■ Reading text:
★ ★ ★

Usage

Newmap is set of tools for quantifying mappability for any sequence. It accomplishes this by finding unique read/k-mer lengths at every position in your sequence. From these unique lengths, both single-read and multi-read mappability can be generated for a specific read length.

To produce mappability tracks, the following steps are performed:

  1. Create an FM-index for the sequence of interest.

  2. Search and record unique read/k-mer lengths from a specified range for each position in your sequence. This search is done by counting the number of “aligned reads” to the indexed sequence.

  3. Generate mappability tracks from the unique read/k-mer lengths for a specified read length.

These unique counts are stored in a .unique file which is a binary file containing integers of the minimum unique length found from the search range. The single-read mappability is stored in a BED file, while the multi-read mappability is stored in a WIG file.

Newmap requires a CPU with AVX2 support, and has only been tested on Linux.

For instructions on how to install see the Installation section. For a quick example on how to get started, see the Quickstart section. For details on the command line options, see the Commands section. For details on the unique file format, see the Unique File Format section.

Installation

To install Newmap, you can install using pip:

$ pip install newmap

You can also install from Bioconda:

$ conda install -c bioconda newmap

To install from source (on linux), clone the repository and run:

$ ./build_libraries.sh
$ pip install .

The first command will download and compile the required libraries (from a git submodule), and the second will install the package.

Quickstart

Create an index for a reference sequence (genome.fa)

$ newmap index genome.fa

By default this creates an genome.awfmi file in the current directory which is the index to count occurrences of k-mers on.

Find unique k-mer lengths for a chromosome (chr1.fna.gz)

$ newmap search --thread-count 4 --search-range=20:200 genome.awfmi chr1.fna.gz

This will create a .unique (e.g. chr1.unique.uint8) binary file containing integers of the minimum unique k-mer length found in the lengths ranged from 20 to 200 for each position in chr1.

Warning

The sequence in the FASTA file must be the same or a subset of the sequence used to generate the index.

Convert the minimum unique k-mer lengths to mappability output files

To create mappability data for 24-mers:

$ newmap track --multi-read=k24_multiread_mappability.wig --single-read=k24_singleread_mappability.bed 24 chr1.unique.uint8

The resulting BED file will be the single-read mappability for chr1, and the WIG file will be the multi-read mappability.

★ ★ ★

■ Data provided:
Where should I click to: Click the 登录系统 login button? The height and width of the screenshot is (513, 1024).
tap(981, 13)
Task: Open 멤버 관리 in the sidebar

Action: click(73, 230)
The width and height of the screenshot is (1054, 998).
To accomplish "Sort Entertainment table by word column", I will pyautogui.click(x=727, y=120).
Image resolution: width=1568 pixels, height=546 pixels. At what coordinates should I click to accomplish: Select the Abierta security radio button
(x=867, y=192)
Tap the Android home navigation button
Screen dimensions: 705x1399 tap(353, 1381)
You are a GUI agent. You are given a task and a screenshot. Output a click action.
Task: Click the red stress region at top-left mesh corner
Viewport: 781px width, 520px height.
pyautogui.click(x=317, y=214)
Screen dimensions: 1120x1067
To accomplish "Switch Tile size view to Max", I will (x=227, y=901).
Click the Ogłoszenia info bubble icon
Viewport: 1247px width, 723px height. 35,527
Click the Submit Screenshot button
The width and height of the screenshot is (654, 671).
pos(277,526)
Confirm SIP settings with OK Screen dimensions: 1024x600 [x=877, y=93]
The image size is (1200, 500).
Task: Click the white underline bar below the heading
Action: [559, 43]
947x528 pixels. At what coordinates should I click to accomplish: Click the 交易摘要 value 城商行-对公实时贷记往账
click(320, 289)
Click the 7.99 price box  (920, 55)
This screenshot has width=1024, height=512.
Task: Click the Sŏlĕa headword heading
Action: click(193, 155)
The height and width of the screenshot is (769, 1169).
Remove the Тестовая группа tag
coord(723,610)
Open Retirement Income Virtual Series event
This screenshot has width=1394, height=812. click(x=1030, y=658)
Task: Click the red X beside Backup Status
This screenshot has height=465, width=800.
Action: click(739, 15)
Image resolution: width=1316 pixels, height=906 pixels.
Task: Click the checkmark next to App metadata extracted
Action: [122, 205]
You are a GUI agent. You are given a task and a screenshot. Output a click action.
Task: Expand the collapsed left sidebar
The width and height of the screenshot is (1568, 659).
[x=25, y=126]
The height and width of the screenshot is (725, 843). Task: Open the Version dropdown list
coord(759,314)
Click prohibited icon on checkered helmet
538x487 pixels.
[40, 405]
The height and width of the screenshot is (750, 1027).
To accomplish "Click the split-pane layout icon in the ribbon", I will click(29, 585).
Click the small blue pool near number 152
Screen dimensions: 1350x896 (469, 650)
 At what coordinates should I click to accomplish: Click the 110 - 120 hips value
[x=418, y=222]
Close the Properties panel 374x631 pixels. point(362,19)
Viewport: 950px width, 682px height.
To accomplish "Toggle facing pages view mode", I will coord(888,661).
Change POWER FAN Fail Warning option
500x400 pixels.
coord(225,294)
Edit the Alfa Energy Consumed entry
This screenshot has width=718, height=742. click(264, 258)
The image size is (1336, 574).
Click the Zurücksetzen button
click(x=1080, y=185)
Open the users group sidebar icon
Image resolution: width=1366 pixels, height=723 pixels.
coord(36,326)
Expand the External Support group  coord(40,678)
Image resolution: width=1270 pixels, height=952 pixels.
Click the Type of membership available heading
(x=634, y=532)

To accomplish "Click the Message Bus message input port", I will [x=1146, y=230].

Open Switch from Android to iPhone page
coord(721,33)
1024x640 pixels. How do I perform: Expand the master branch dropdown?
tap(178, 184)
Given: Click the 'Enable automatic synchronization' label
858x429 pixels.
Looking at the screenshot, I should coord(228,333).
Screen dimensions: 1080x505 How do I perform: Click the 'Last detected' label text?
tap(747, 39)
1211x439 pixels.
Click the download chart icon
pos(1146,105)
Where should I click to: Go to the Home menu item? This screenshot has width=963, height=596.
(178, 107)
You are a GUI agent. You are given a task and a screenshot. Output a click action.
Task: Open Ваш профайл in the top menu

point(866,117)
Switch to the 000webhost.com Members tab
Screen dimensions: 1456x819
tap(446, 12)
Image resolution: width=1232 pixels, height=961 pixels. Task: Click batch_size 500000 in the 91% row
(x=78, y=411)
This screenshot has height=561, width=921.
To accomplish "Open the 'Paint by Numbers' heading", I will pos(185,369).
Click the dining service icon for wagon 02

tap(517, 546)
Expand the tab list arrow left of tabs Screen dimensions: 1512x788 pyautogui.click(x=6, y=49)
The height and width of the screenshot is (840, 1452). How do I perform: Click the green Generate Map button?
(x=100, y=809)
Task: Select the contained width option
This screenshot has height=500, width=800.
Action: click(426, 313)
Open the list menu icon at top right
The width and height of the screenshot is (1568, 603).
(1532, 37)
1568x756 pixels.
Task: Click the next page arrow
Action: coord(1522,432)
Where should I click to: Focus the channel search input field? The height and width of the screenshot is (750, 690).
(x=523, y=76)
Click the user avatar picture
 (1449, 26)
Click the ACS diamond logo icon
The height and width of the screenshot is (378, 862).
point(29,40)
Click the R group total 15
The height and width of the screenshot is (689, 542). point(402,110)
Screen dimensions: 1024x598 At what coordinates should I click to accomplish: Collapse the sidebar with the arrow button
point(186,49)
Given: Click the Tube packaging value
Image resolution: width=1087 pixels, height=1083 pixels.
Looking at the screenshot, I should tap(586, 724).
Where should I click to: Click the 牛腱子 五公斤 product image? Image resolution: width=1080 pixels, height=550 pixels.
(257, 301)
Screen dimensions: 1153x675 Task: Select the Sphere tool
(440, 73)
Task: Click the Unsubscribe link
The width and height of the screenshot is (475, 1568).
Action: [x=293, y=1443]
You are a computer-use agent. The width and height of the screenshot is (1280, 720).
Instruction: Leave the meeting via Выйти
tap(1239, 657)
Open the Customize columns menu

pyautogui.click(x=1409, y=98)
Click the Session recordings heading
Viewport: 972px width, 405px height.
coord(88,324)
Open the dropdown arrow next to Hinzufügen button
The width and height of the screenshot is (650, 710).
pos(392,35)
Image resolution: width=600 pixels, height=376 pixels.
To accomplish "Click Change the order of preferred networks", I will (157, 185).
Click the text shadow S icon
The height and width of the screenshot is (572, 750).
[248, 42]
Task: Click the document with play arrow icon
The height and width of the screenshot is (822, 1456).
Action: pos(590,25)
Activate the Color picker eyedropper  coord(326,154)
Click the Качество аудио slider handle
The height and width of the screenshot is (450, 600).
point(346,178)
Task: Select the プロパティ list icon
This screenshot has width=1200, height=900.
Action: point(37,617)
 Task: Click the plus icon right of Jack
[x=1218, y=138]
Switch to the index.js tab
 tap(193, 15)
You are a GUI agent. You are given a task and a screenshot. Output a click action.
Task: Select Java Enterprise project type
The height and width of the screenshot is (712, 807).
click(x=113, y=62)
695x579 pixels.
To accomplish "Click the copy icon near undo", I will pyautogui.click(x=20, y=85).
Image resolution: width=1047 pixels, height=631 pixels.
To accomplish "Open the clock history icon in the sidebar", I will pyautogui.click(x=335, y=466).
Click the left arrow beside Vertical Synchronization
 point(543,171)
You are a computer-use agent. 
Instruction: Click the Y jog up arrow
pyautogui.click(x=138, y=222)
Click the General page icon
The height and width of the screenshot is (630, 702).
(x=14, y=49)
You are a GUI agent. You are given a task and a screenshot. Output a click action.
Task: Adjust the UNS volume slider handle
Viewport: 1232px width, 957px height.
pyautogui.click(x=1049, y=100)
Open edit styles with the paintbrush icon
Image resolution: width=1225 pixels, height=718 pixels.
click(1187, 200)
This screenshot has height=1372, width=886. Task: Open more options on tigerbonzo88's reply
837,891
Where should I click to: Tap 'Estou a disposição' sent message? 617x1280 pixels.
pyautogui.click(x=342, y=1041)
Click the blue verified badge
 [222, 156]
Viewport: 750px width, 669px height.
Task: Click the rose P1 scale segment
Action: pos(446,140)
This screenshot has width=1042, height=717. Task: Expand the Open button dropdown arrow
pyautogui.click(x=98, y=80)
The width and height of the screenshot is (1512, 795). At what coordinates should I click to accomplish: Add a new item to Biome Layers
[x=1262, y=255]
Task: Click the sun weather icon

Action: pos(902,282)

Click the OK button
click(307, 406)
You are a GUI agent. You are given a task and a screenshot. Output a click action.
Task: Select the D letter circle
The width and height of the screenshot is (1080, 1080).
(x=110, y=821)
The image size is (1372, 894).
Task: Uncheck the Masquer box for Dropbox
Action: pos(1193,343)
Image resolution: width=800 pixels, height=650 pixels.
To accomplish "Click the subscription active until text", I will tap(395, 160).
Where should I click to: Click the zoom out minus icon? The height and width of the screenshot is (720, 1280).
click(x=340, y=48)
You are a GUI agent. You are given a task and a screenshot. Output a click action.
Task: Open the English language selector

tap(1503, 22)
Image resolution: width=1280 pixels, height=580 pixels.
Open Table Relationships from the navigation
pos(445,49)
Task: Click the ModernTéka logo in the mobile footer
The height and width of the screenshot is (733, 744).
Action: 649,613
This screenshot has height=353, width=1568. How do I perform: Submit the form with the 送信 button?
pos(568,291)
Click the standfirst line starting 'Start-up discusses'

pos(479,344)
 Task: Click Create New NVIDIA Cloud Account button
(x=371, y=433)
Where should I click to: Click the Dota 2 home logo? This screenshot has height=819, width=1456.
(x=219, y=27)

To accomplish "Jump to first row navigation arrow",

★ ★ ★

■ Assignment:
In the Newmap usage text, what CPU feature does Newmap require?

■ Answer space:
AVX2 support.